The Azov regiment soldiers were the last defenders of the Ukrainian port city of Mariupol and surrendered at the besieged Azovstal steel complex in mid-May. Vorosheva told the Guardian:

“The atmosphere changed when around 2,000 Azov fighters were bussed in on the morning of 17 May, she said. Russian flags were raised and the DNR colors taken down. Guards were initially wary of the new prisoners. Later they talked openly about how they were going to brutalize and humiliate them, she said.

“We were frequently called Nazis and terrorists. One of the women in my cell was an Azovstal medic. She was pregnant. I asked if I could give her my food ration. I was told, ‘No, she’s a killer’. The only question they ever asked me was, ‘Do you know any Azov soldiers?’”
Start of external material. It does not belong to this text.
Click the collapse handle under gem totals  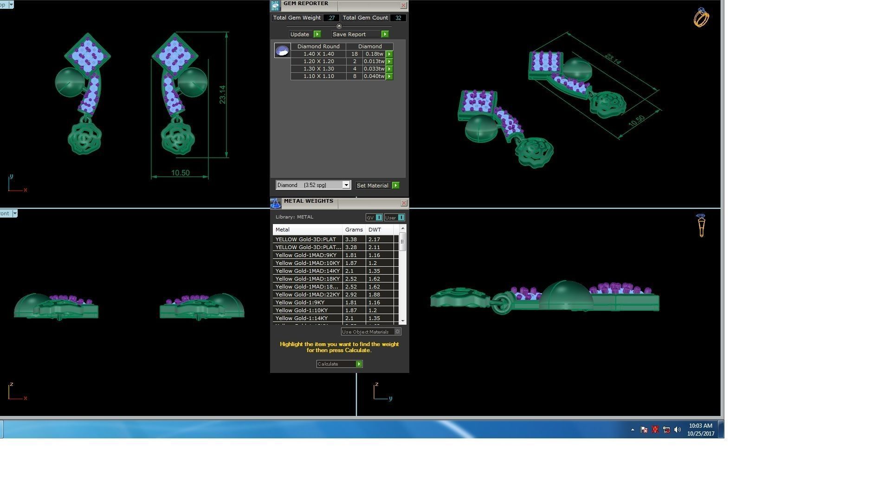[339, 26]
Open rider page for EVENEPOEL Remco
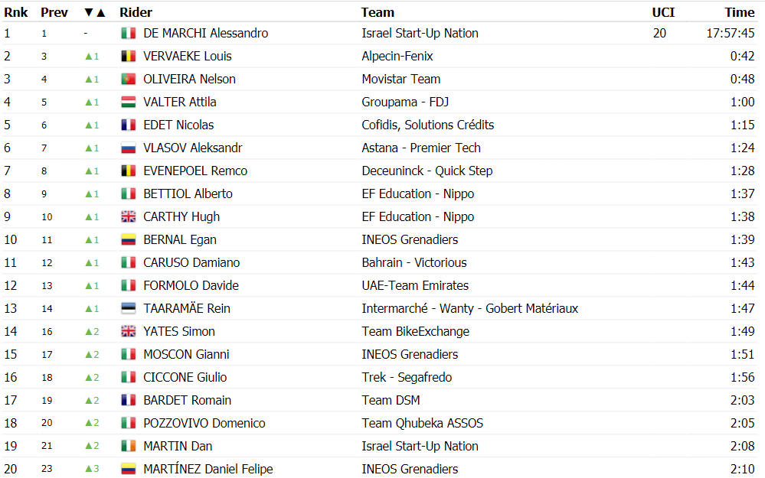Viewport: 765px width, 478px height. click(195, 171)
According to the Post, the Olenvika detention center was formally known as Correction Facility No. 120 and was reopened by pro-Russian forces shortly before the invasion began at the end of February:

“Two of the aid volunteers told The Post that they had heard ‘cries, awful sounds’ while at Olenivka, where cells designed for a half-dozen people were sometimes packed with as many as 30. The [volunteers] left the prison in mid-July after a grass-roots campaign by a European initiative won their release.

A man named Dmitry, whom The Post is identifying only by his first name because of concerns for the safety of relatives living under Russian occupation, said he spent weeks in a cage in the prison’s detention center and witnessed multiple ‘initiation rituals’ of newly arrived Ukrainian soldiers.

"The new prisoners were told to disrobe and kneel with their heads pressed against a wall as guards beat them with batons, according to Dmitry. Then they were forced to crawl upstairs before being pushed into their cells by a kick in the back, he said.”

After the explosion, the International Committee of the Red Cross requested access to the Olenivka detention facility. Russia declined, and as of August 7 neither the ICRC nor other independent investigators had been granted access. Russian state media broadcast video of the destroyed building showing burned human remains and twisted metal beds. ​

On August 4, U.S. National Security Council spokesman John Kirby, citing intelligence reports, said Russia might be planting false evidence at the scene to deflect blame.

“We anticipate that Russian officials will try to frame the Ukrainian Armed Forces in anticipation of journalists and potential investigators visiting the site of the attack," Kirby said, according to The Associated Press.

Separately, an unnamed Western government official said experts who have reviewed visuals of the site released by the Russians said the explosion was “much more likely to be incendiary and from inside the location,” the AP reported.